### Exercise instructions
Continue the article on container availability in Chinese ports after the Chinese New Year, picking up from its final sentence.

-- START Page excerpt --

The availability of containers in China has improved after the Chinese New Year, breaking the trend of months of crippling shortages, according to Container xChange.

The container leasing and trading platform’s Container Availability Index (CAx) reading of incoming containers across Chinese main ports is currently up 56% compared to before the Chinese New Year (CNY) holidays which started on February 11.

At Shanghai, the biggest Chinese box port, the CAx has increased 64% for 20-foot dry containers when comparing pre- and post-CNY container availability.

For 40-foot dry containers, the increase is even more stark, with box availability improving 112% over the same period.

Johannes Schlingmeier, CEO of Container xChange, said that even though many factories continued operations through the Lunar New Year due to high demand for exports, the drop in output, even if less than normal, as trade slowed for the holidays was enough to allow the container supply/demand imbalance to narrow.

In CAx, an index reading of below 0.5 means more containers leave a port compared to the number that enters. Above 0.5 means more containers are entering the port.

“One week of index values greater than 0.5 does not mean so much but exceeding the 0.5 marks for several weeks in a row like Shanghai and other main ports in China have done means that finally more containers are entering ports regularly, giving them the chance to allow the container supply/demand imbalance to reduce,” said Schlingmeier.

For exporters who continue to struggle with finding the right equipment, other Chinese ports such as Qingdao, Dalian, and Ningbo are great alternatives to Shanghai, he added.

-- END Page excerpt --
-- START Extracted records --

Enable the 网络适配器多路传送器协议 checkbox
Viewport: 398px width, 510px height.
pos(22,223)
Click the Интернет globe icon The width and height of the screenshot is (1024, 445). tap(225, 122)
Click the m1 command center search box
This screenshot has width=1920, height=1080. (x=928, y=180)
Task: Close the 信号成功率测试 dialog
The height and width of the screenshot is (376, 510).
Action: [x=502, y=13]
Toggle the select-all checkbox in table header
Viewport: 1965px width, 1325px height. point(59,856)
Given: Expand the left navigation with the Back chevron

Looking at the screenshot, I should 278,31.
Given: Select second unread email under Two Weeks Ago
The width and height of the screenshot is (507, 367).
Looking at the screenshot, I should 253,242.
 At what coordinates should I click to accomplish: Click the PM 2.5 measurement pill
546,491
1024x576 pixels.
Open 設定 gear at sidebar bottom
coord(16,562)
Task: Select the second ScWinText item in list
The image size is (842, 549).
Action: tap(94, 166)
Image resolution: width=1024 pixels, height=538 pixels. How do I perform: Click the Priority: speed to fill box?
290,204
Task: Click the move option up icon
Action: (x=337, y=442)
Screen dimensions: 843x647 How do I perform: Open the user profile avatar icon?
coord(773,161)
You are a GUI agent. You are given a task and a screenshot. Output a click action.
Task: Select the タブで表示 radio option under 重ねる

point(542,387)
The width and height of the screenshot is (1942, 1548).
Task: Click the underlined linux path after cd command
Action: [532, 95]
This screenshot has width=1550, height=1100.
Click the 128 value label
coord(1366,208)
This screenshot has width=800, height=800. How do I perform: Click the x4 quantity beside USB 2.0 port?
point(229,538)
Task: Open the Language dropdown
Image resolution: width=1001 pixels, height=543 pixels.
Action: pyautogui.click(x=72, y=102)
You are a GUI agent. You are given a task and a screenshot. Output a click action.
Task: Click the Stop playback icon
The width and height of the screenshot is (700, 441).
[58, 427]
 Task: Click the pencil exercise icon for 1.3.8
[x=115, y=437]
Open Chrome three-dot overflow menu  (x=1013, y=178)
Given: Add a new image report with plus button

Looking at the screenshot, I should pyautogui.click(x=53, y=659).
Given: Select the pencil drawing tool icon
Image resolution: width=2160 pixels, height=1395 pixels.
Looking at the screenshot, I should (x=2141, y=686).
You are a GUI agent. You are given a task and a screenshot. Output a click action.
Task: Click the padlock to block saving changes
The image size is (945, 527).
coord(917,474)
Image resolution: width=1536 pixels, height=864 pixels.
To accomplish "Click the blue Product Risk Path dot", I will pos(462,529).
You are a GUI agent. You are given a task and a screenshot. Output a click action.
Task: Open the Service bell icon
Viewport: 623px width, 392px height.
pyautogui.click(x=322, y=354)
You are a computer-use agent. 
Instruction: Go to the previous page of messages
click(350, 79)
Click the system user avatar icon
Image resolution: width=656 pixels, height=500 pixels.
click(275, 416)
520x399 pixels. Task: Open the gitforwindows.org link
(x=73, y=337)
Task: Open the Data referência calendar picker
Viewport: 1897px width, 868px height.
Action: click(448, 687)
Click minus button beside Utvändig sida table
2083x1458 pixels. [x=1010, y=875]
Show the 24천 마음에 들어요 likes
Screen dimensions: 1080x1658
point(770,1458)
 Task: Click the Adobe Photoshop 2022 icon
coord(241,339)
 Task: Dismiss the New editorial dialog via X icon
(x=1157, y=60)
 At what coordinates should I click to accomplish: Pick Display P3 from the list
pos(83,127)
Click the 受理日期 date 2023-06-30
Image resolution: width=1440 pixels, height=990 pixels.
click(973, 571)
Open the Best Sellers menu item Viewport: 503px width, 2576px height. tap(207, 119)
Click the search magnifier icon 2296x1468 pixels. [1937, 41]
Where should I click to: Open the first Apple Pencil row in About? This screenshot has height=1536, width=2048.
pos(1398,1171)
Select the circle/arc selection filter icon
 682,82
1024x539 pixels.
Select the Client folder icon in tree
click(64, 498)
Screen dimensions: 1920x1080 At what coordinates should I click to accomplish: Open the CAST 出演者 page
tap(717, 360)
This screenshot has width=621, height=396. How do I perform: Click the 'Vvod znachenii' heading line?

-- END Extracted records --

### Exercise answer
Dalian, with the highest equipment availability of the three ports, shows the highest post-CNY index values with 0.79 for 20-foot dry containers and 0.80 for 40-foot dry containers—up 17% and 27%, respectively, since the pre-CNY period.

At Qingdao, 20-foot dry and 40-foot dry post-CNY container availability readings on the CAx are 0.64 and 0.65, up from 0.42 and 0.39 during the pre-CNY period.

Container prices confirm the positive trend. After record highs for used container boxes in January of US$5,593 for cargo-worthy containers, prices fell to $3,750 in February.

“These prices are still far higher than buyers usually pay for newly built containers, but this is still good news for companies who export from China,” said Schlingmeier.

“With so many supply chain disruptions still evident, we expect container availability in China and elsewhere to remain volatile. But thus far in 2021 there are positive signs that availability at key export hubs is improving.”